Write out every one of the following records verbatim, omitting the pictures.

▸ **RECORDS SUPPLIED**

☆ ☆ ☆ ☆ ☆ ☆ ☆

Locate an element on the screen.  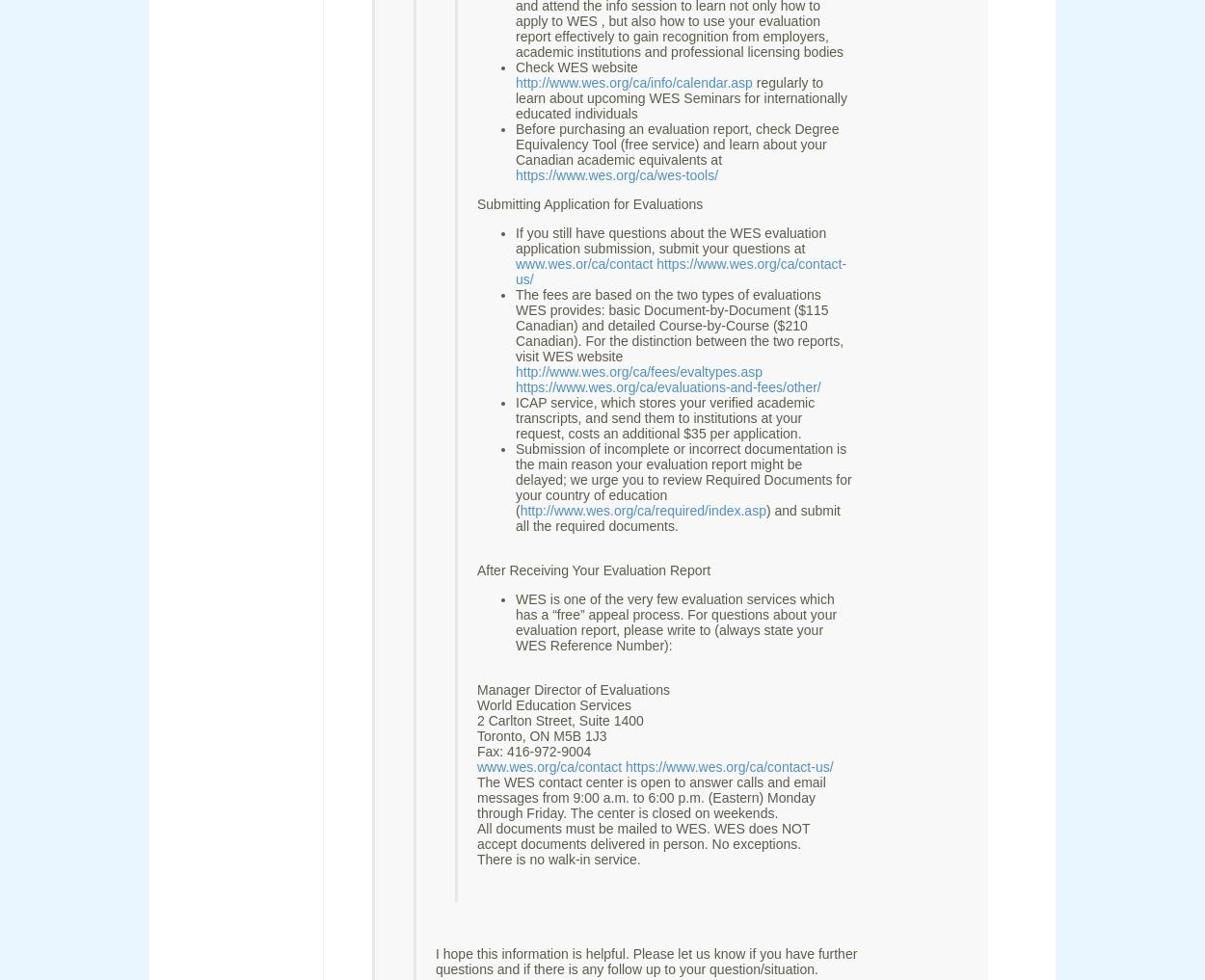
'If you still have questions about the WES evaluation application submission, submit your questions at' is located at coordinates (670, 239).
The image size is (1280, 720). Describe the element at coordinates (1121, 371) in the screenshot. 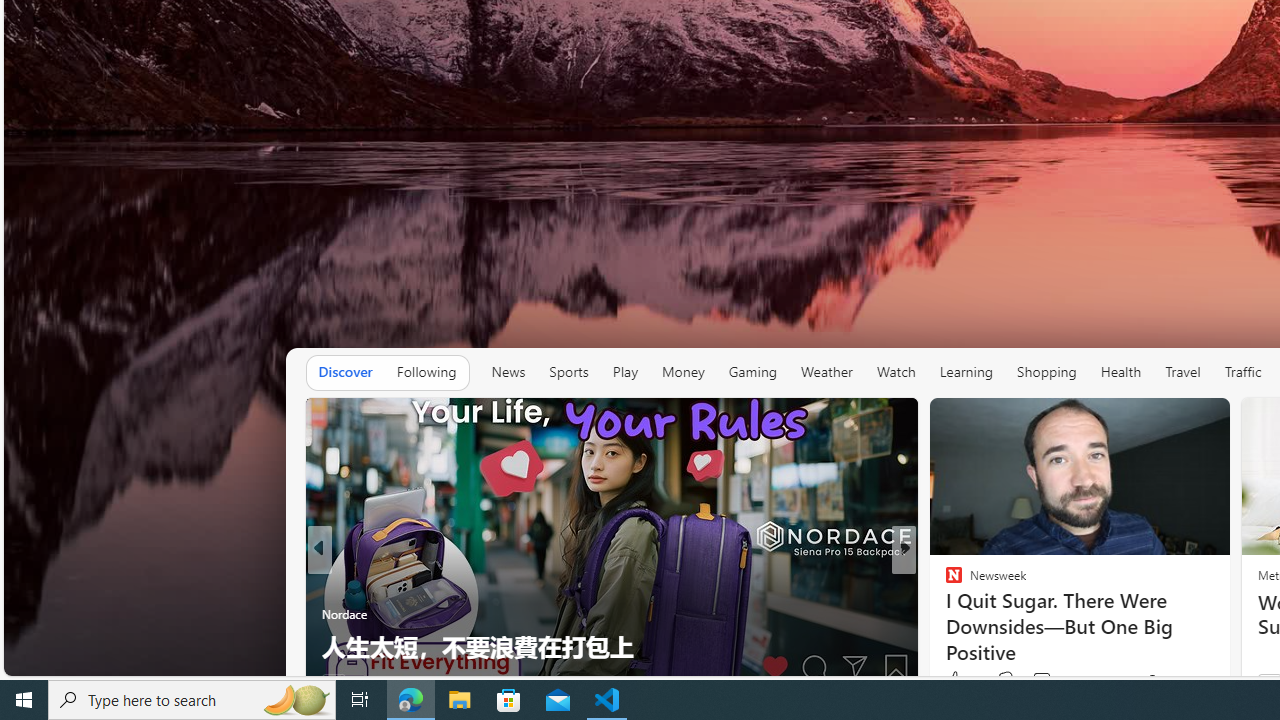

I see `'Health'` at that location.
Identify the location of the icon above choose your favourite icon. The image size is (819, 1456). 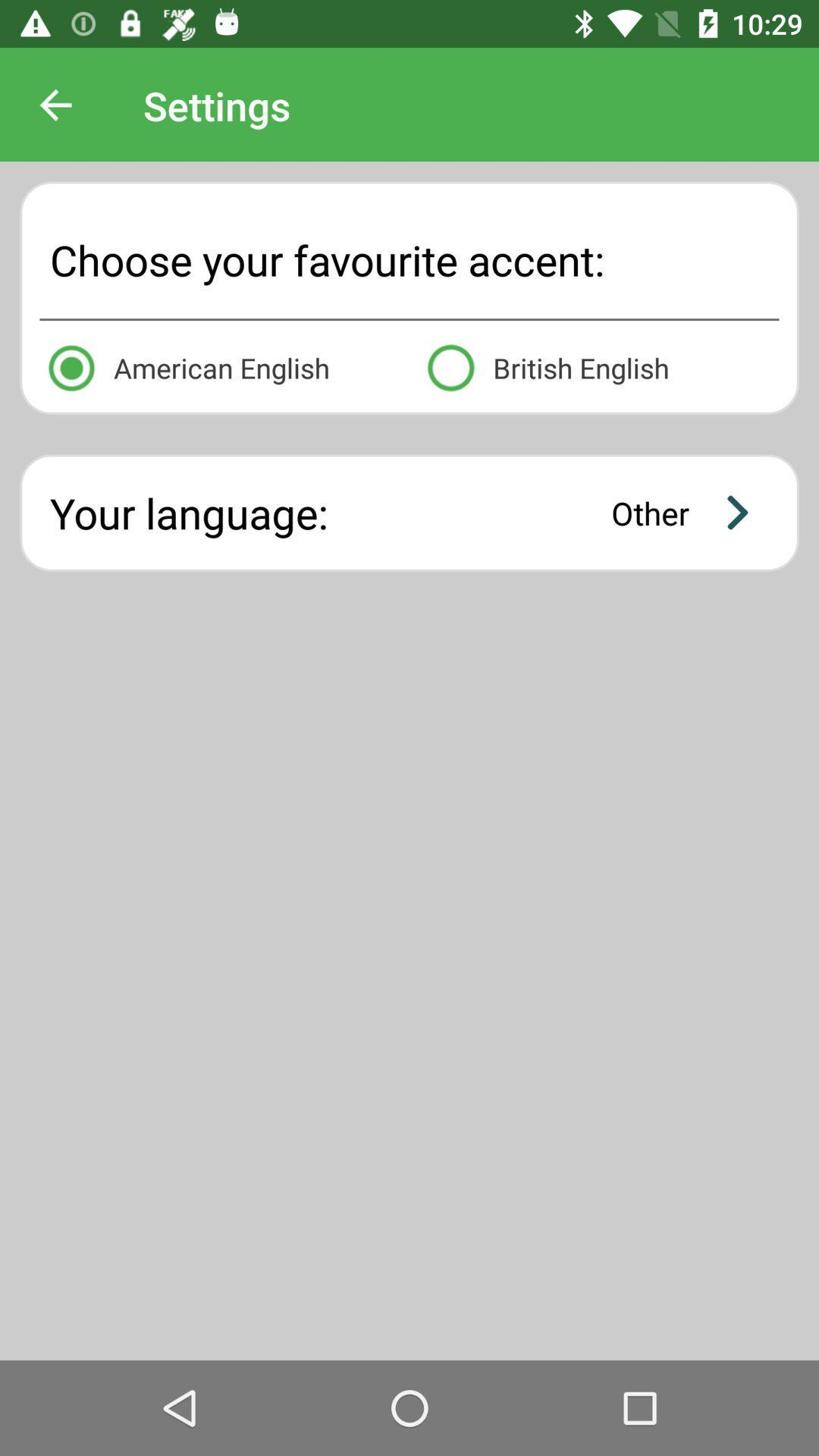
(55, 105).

☆ ☆ ☆ ☆ ☆ ☆ ☆

▸ **RESPONSE TO THE TASK**
Locate an element on the screen.  
'If you still have questions about the WES evaluation application submission, submit your questions at' is located at coordinates (670, 239).
The image size is (1280, 720). Describe the element at coordinates (1121, 371) in the screenshot. 

I see `'Health'` at that location.
Identify the location of the icon above choose your favourite icon. The image size is (819, 1456). 
(55, 105).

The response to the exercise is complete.